# Given instruction
Reproduce verbatim the lines from the one containing "You are a computer-use" up to and including the one containing "This screenshot has height=512, width=1024.", leaving out the pictures.

# Entries shown
··········

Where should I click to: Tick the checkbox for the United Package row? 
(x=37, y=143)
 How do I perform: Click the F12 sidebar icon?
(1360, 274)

··········

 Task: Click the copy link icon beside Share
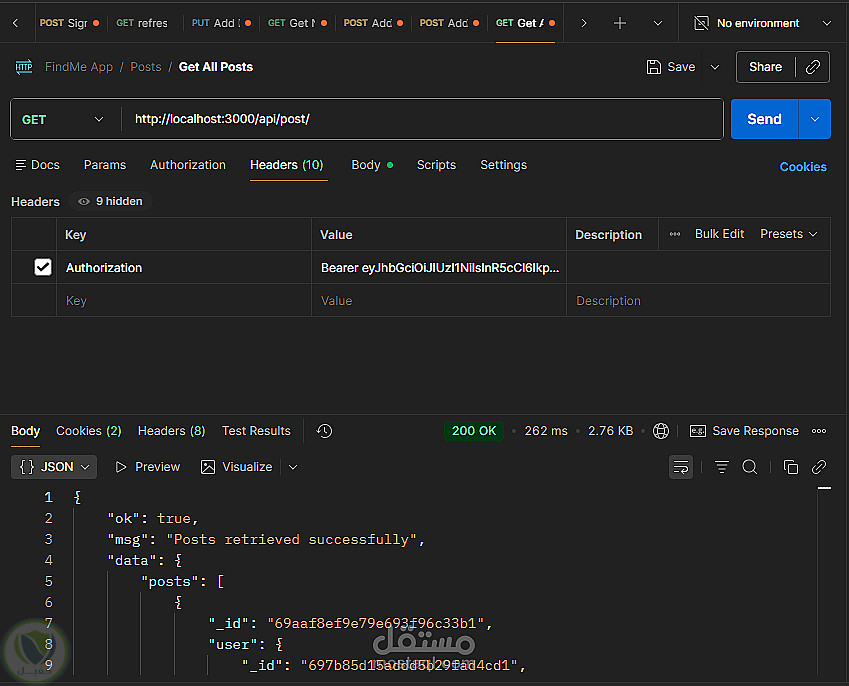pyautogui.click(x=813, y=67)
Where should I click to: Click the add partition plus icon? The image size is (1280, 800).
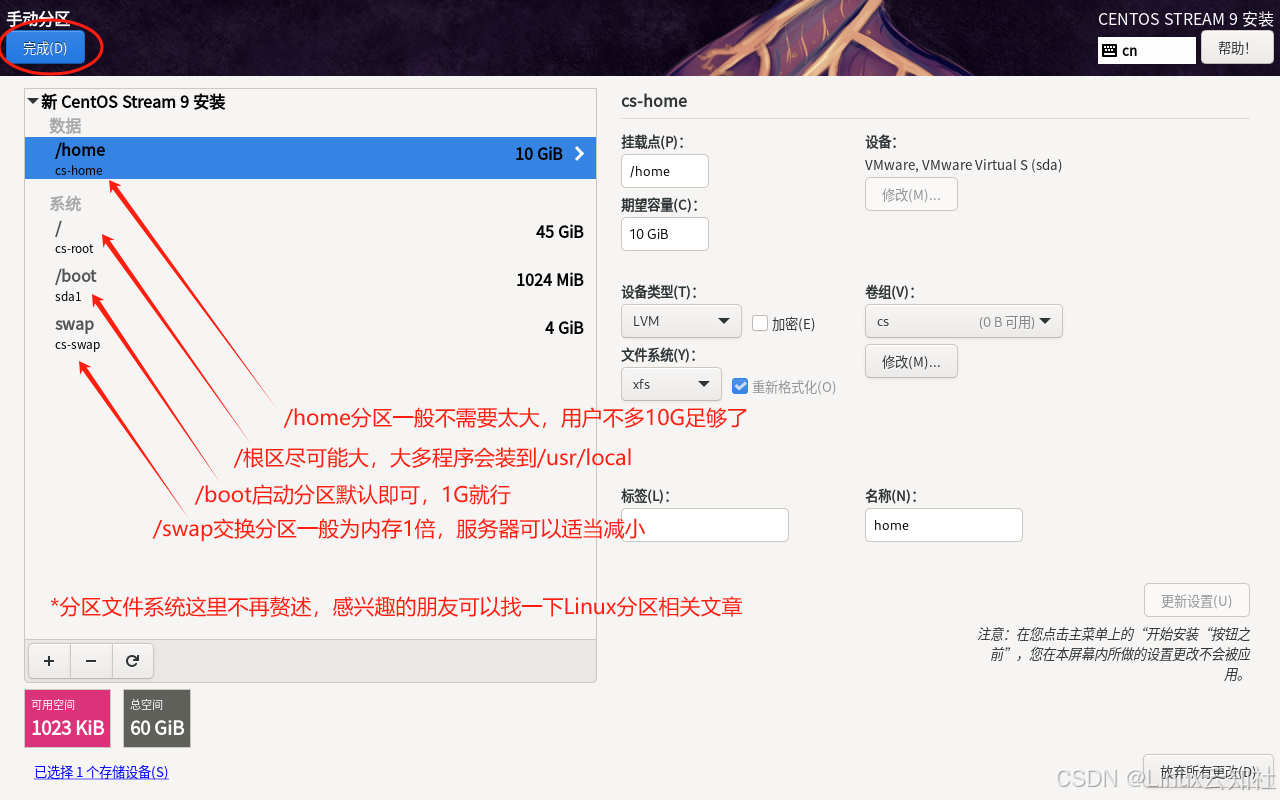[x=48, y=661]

··········

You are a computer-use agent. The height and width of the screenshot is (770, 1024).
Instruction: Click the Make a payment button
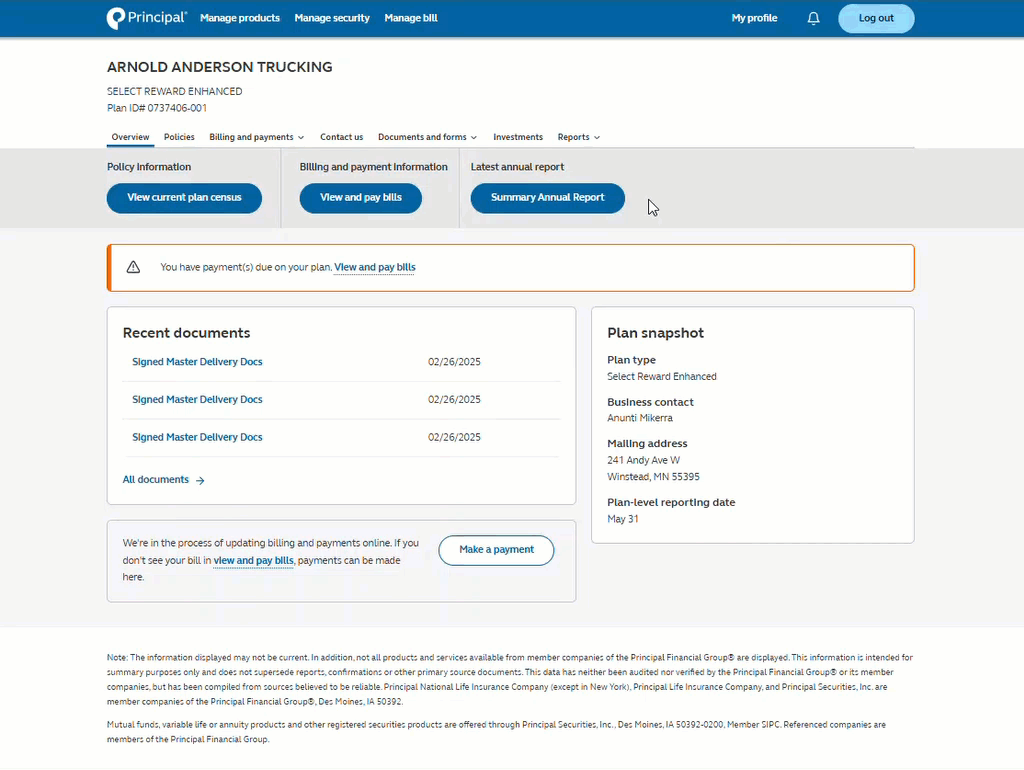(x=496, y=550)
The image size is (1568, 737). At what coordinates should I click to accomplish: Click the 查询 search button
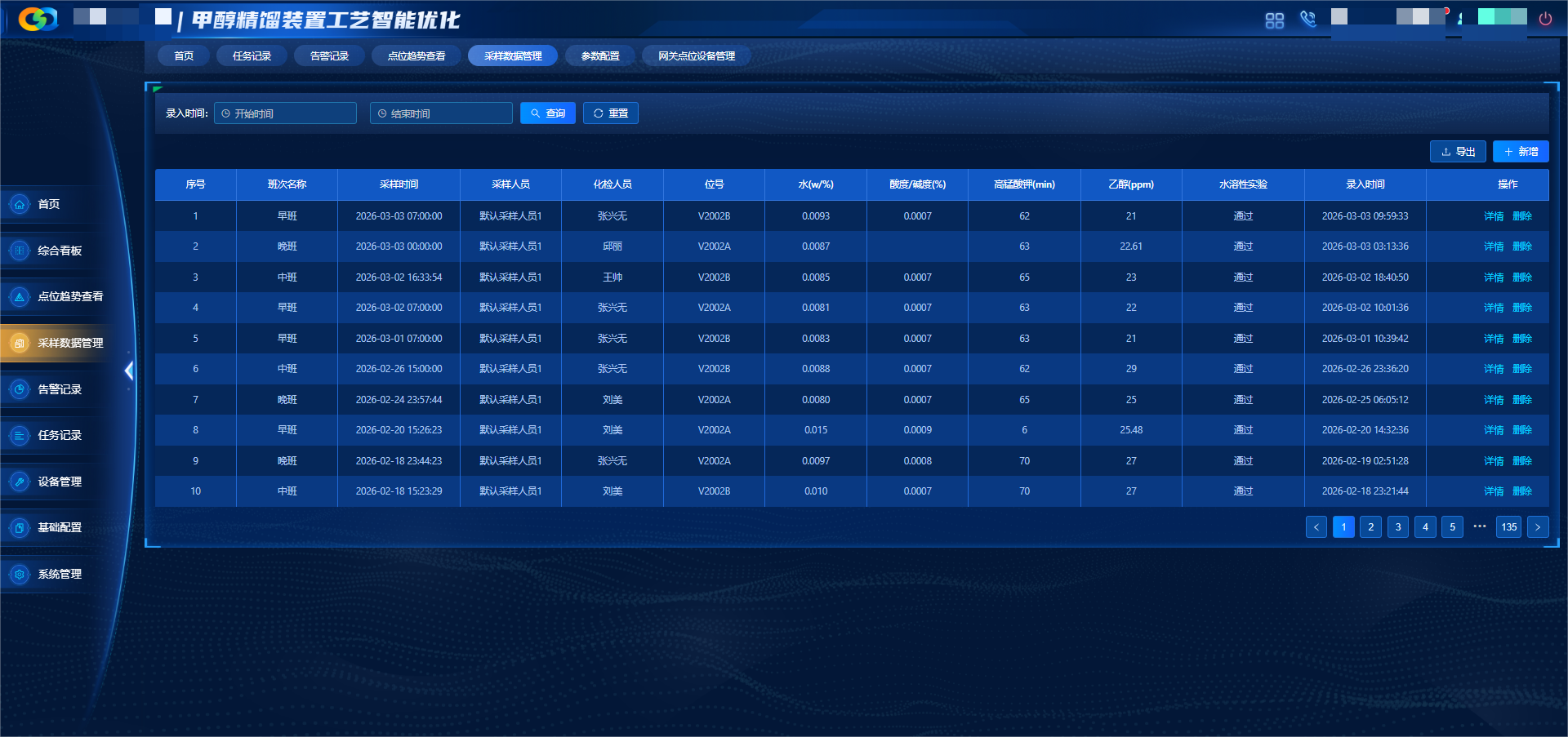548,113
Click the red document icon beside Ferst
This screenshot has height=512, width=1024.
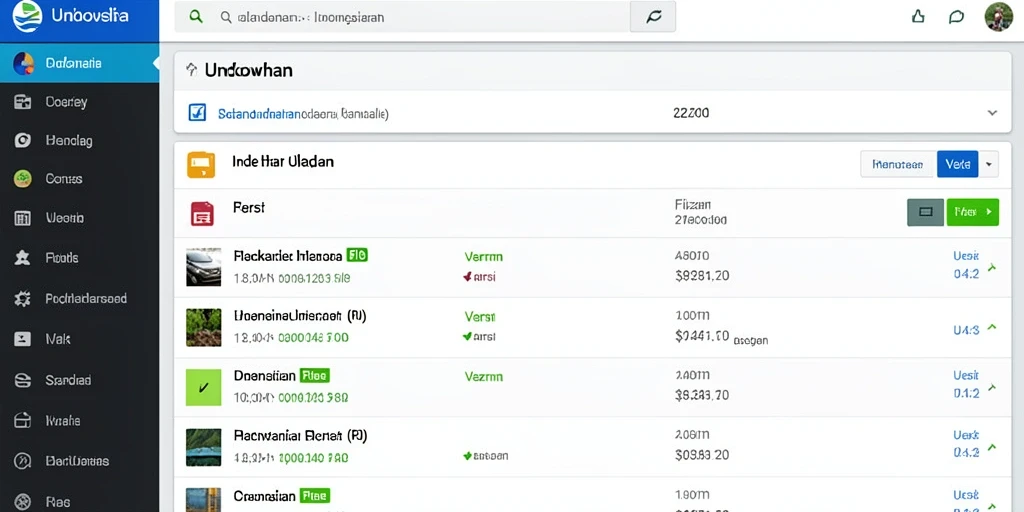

··········

# The response
You are a computer-use agent. The height and width of the screenshot is (770, 1024).
Instruction: Click the Make a payment button
(x=496, y=550)
The image size is (1568, 737). At what coordinates should I click to accomplish: Click the 查询 search button
548,113
Click the red document icon beside Ferst
This screenshot has height=512, width=1024.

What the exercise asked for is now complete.